▶ Testo da leggere
----------------------------------------
Il poeta ribelle si trasformò dunque nel suo stesso eroe byroniano
, morendo in terra straniera combattendo per una Causa
che oggi mi sembra l’unica Causa giusta per cui morire: la supremazia del mondo classico.
Una guerra contro il mondo che è la guerra eterna che il poeta ha il dovere di combattere fino al sangue. Non morì in battaglia – come auspicherebbe chi oggi volesse imitarne le gloriose gesta – ma per le febbri che lo colsero a Missolungi.(dove è letteralmente sepolto il suo cuore, separato dal resto del corpo, tumulato in Inghilterra) Ma il sacrificio byroniano, consumato sul sacro suolo ellenico lo inserisce di diritto nel computo della Bella Morte, alla maniera dei grandi eroi dei poemi omerici. Quella Culla, l’Ellade, dove tutto ebbe inizio, fu per Byron la tomba.
Basato
- Percy Shelley
Sei un poeta, ma non muori dalla voglia di sporcarti le mani in trincea?
Male!
----------------------------------------
▶ Materiale fornito
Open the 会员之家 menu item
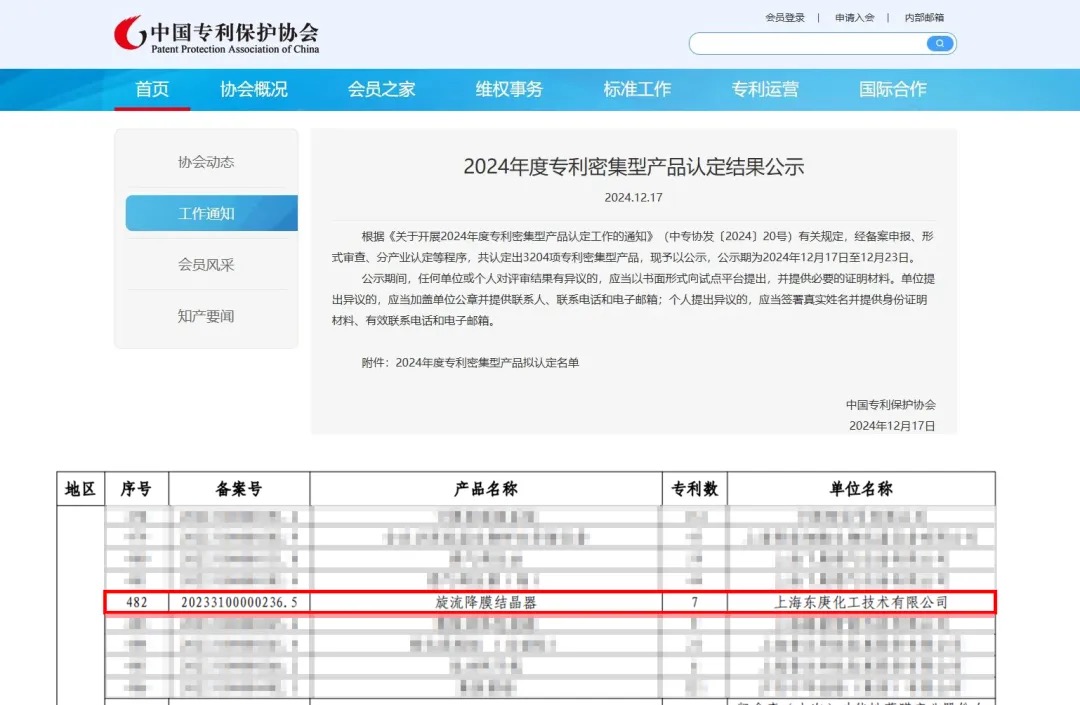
----------------------------------------
▶ Compito
Byron non morì in battaglia: secondo il brano su Byron, perché rientra lo stesso nella Bella Morte? Il materiale qui sopra non serve.

▶ Risposta
Perché il suo sacrificio si compì sul sacro suolo ellenico. Questo lo mette di diritto tra chi ha avuto la Bella Morte, come i grandi eroi dei poemi omerici.